40,42 AND 44, ST JAMES'S STREET
- WRENN ID
- half-stronghold-hazel
- Grade
- II
- Local Planning Authority
- Somerset
- Country
- England
- Date first listed
- 19 April 1961
- Type
- Cottage
- Source
- Historic England listing
Description
A row of three cottages, originally a single house, dating to the 15th century, with significant alterations in the 17th and 19th centuries. The building is constructed of ham stone with ashlar dressings, and has a plain clay tiled roof set over stone slate base courses, with moulded coped gables. Brick and stone chimney stacks are present. The arrangement is irregular, with four bays overall.

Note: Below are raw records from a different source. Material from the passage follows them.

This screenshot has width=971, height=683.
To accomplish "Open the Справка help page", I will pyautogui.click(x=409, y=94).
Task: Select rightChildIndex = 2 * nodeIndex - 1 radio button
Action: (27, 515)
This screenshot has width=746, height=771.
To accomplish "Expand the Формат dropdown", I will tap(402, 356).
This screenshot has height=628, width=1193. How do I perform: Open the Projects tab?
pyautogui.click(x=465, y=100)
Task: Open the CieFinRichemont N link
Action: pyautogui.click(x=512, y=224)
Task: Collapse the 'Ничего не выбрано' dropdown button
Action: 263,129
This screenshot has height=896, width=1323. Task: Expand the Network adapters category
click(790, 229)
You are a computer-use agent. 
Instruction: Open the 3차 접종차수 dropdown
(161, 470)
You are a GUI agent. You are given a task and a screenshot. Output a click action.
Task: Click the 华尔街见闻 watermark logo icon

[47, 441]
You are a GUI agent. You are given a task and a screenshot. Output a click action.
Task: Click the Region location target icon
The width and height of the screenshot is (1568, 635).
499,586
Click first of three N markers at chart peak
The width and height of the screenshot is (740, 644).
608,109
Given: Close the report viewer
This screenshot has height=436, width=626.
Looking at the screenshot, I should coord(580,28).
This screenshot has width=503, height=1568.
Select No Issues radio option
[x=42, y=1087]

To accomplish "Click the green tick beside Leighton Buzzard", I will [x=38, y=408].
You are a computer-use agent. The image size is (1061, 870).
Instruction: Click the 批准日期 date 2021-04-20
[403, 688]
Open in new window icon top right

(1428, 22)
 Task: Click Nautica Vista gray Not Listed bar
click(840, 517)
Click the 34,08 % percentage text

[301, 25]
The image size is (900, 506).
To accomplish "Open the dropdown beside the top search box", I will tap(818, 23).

Number 44, on the left (north) side, has a single bay with a 4-light, hollow-chamfered mullioned window on the ground floor, featuring 4-centre arched lights with incised spandrels in a wave-mould recess with a label. Above this is a 3-light window in a 20th-century gabled dormer. To its left is a chamfered, cambered doorway with a label and incised spandrels. The north gable has two matching 3-light mullioned windows, and a smaller 20th-century window, all with labels.
Number 42 also has a single bay and appears to be predominantly of 17th-century origin. It features a 4-light mullioned window below and a 3-light window above, both with rectangular leaded glazing. The upper window is set into the gable, which is crowned with a circular stone chimney stack. To the right is an ovolo-mould, cambered-arched doorway with a label.
Number 40 has a 3-light and a 2-light mullioned window above, without labels, and a 2-light and a 4-light window below. The 2-light window shares a label with a 19th-century cambered, chamfered-arched doorway; the 4-light window is of earlier design, with deep returns to the label. The south gable has two 2-light windows featuring late 15th/early 16th-century cinquefoil cusped lights, deep labels with headstops, and a later 2-light window.
The rear elevation is obscured, but includes a central gabled projection. The interior remains unseen. The building is believed to have been a parsonage and may have originally extended further east. In the 17th century, it was known as Higher House, a substantial dwelling.